◆ **Work instructions**:
Copy out every line of text from the data below word for word, leaving out the pictures.

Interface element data
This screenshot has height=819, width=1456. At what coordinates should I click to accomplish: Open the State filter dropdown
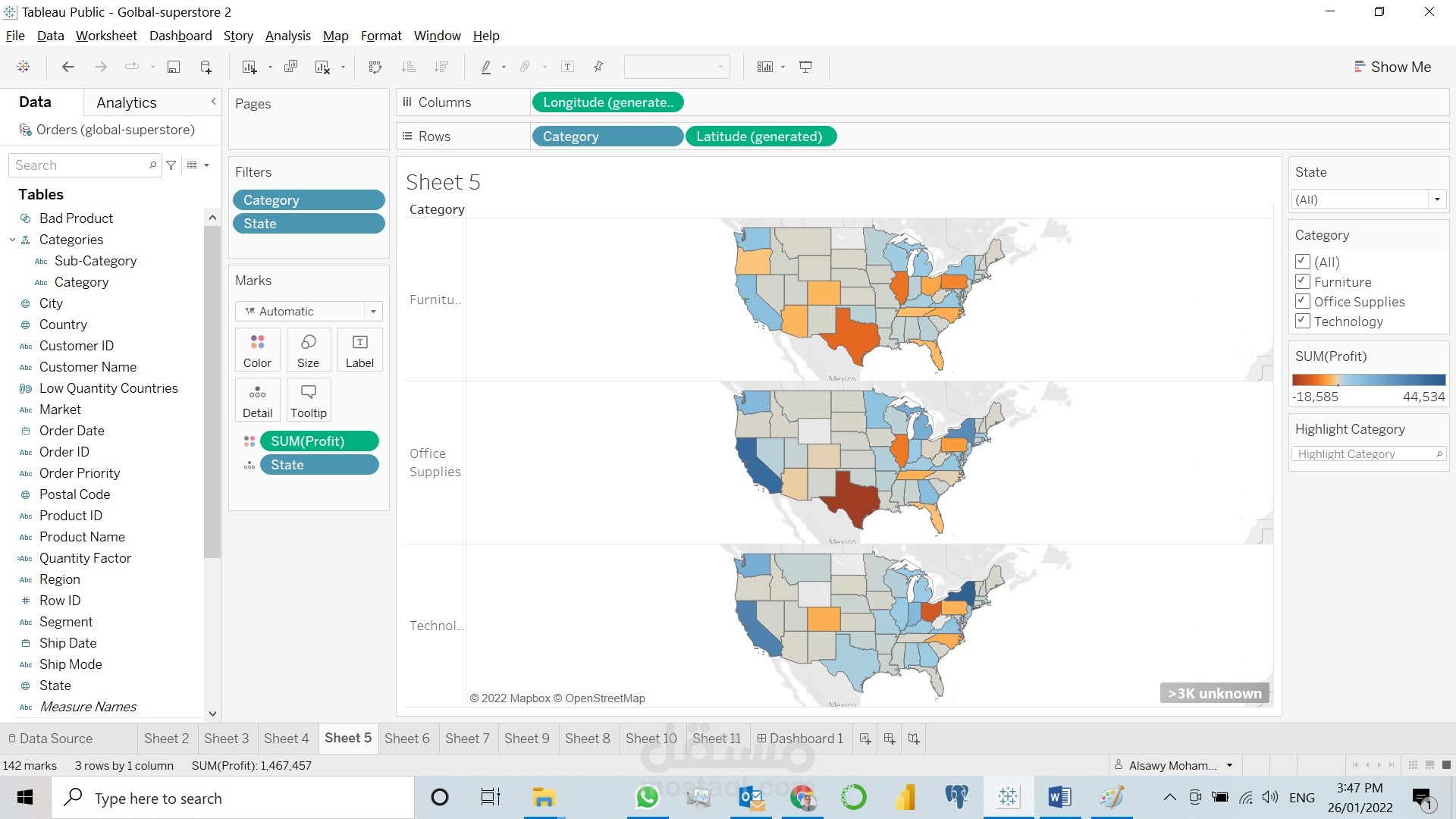[1436, 199]
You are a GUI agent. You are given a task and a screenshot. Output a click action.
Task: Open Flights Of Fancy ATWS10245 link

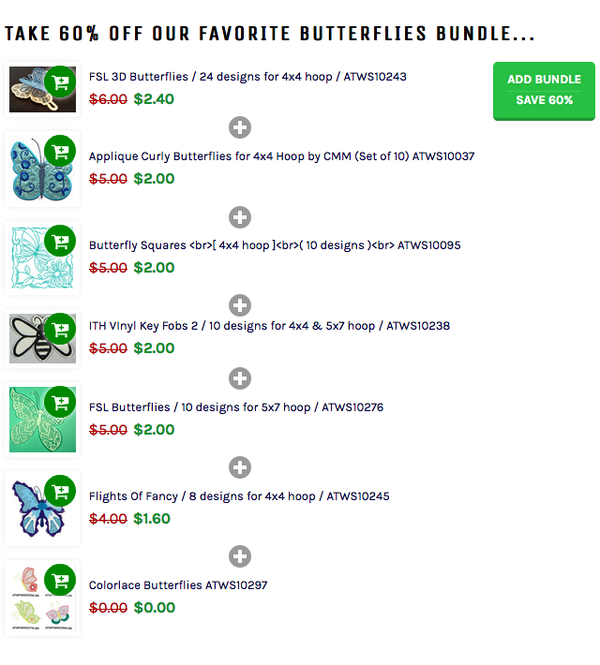click(239, 496)
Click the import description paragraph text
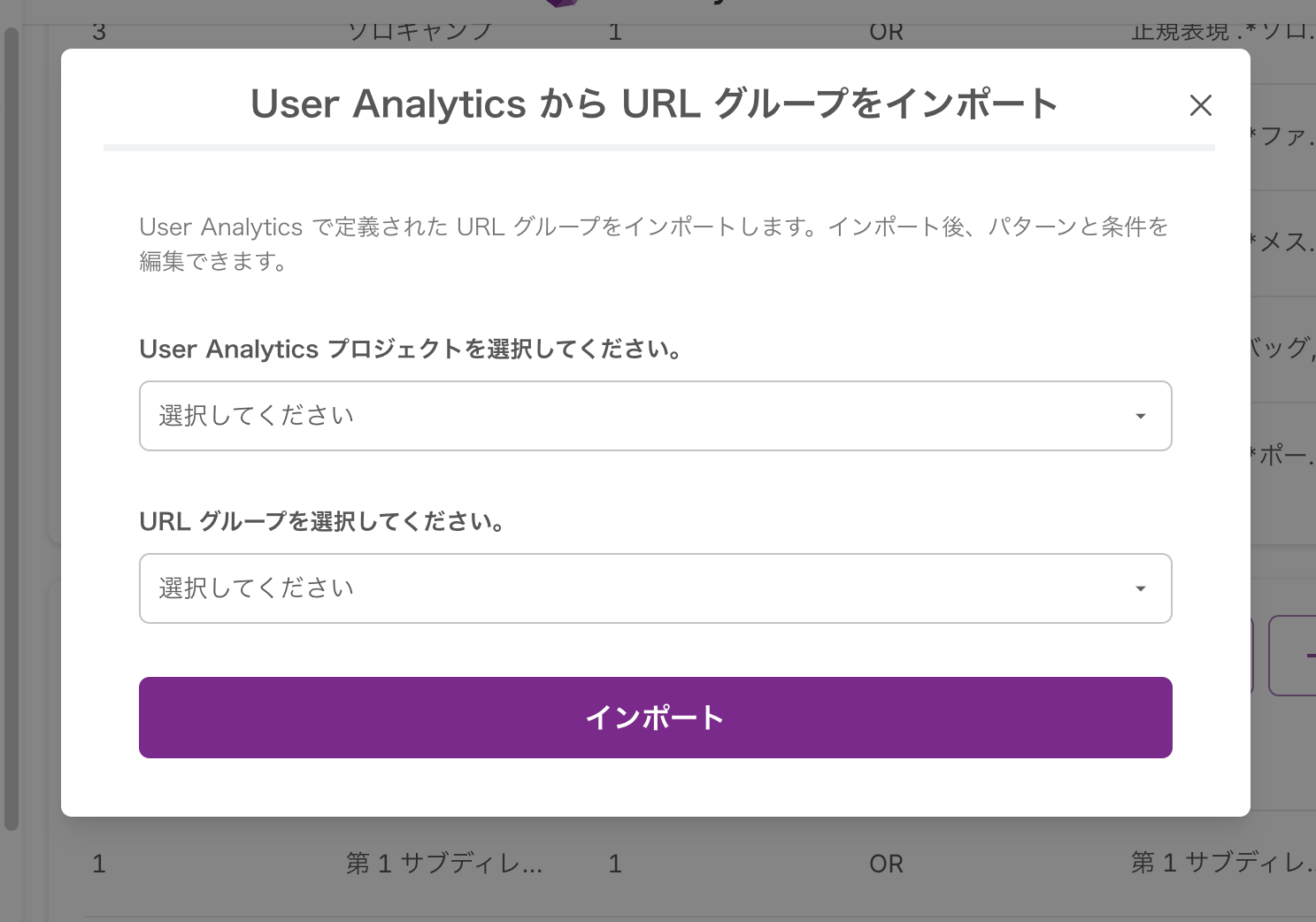 click(654, 243)
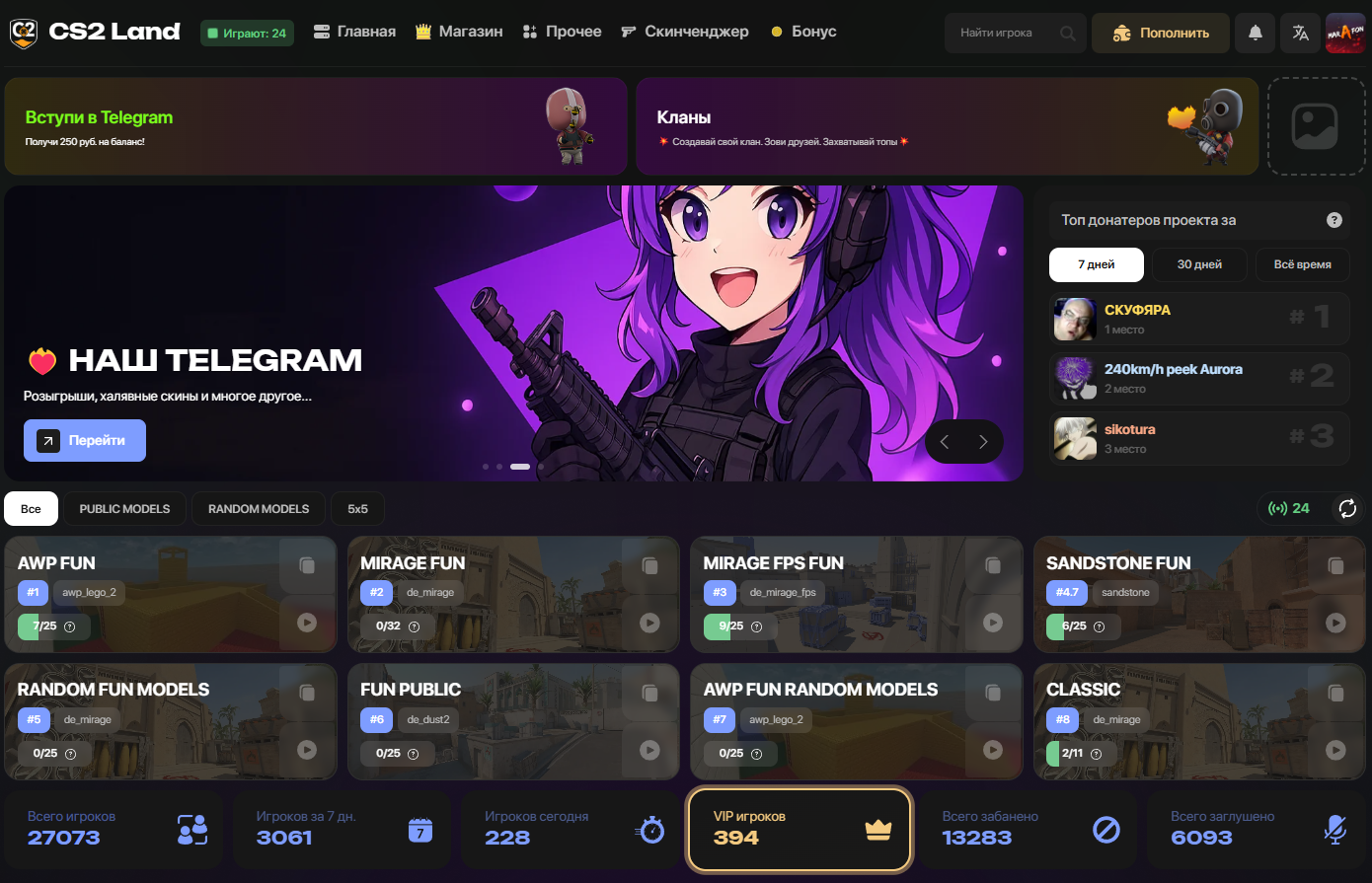Go to previous banner slide arrow

click(945, 442)
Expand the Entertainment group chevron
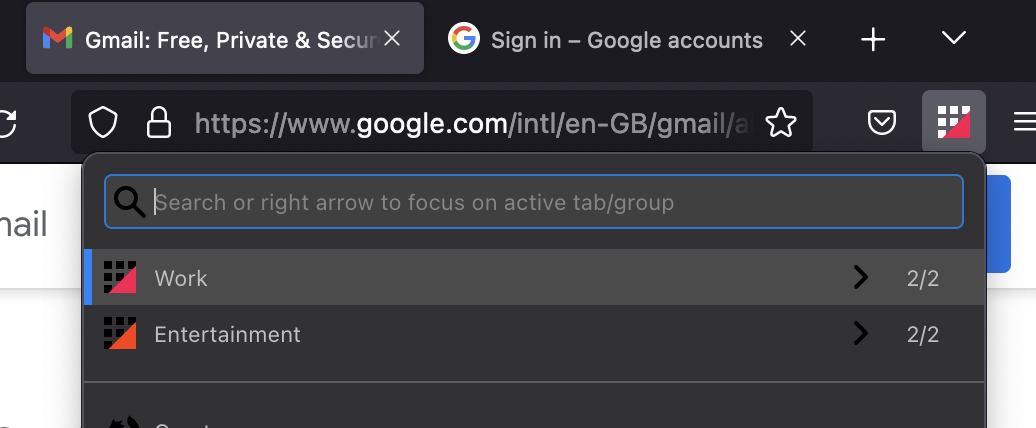Viewport: 1036px width, 428px height. 860,334
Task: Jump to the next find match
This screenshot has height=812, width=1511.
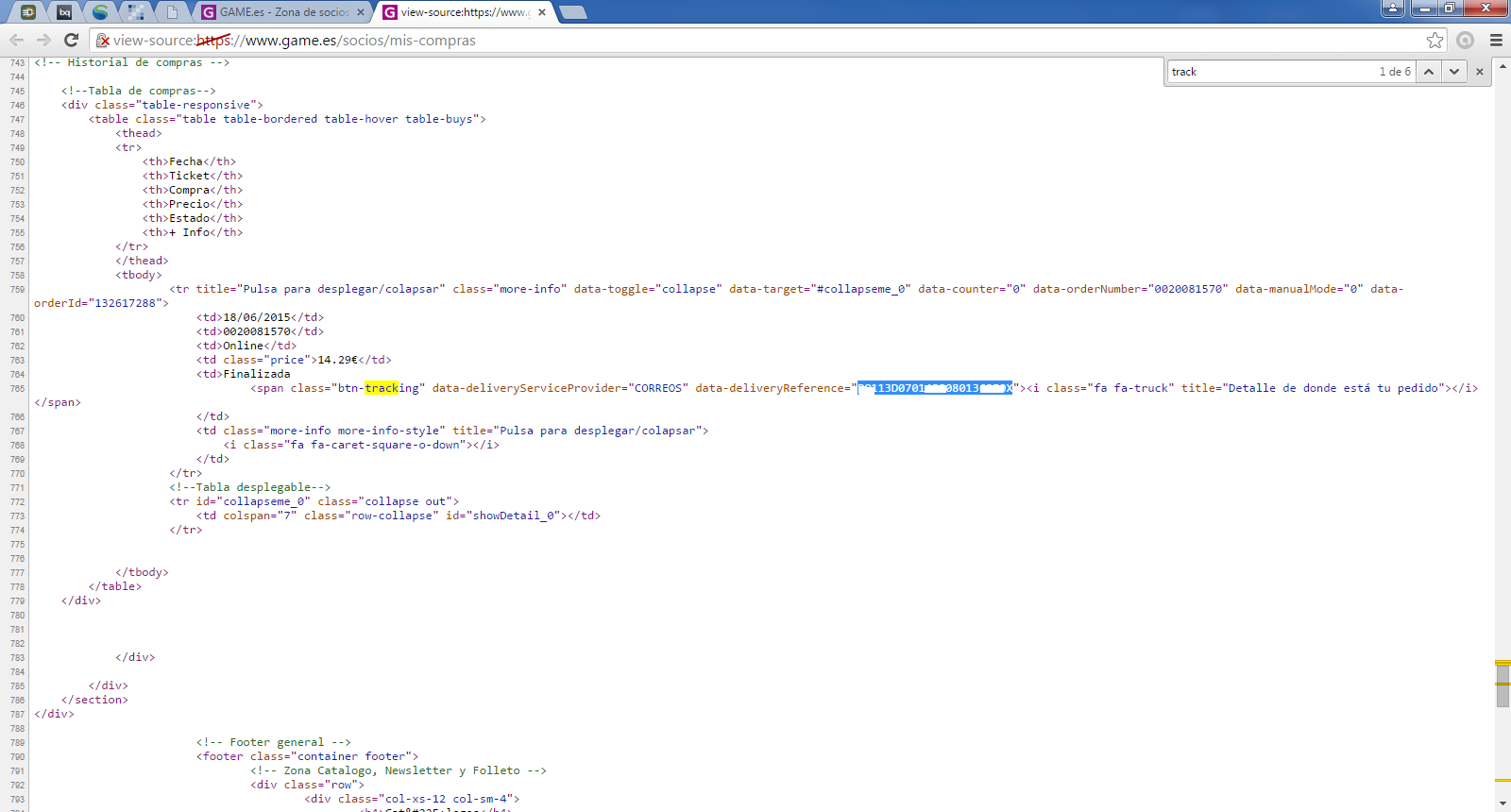Action: coord(1454,72)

◆ **Solution for this problem**:
This screenshot has height=819, width=1456. At what coordinates should I click to accomplish: Open the State filter dropdown
[1436, 199]
You are a GUI agent. You are given a task and a screenshot. Output a click action.
Task: Open Flights Of Fancy ATWS10245 link

click(239, 496)
Click the import description paragraph text
 click(654, 243)
Go to previous banner slide arrow

click(945, 442)
Expand the Entertainment group chevron
Viewport: 1036px width, 428px height. 860,334
Task: Jump to the next find match
This screenshot has height=812, width=1511.
Action: coord(1454,72)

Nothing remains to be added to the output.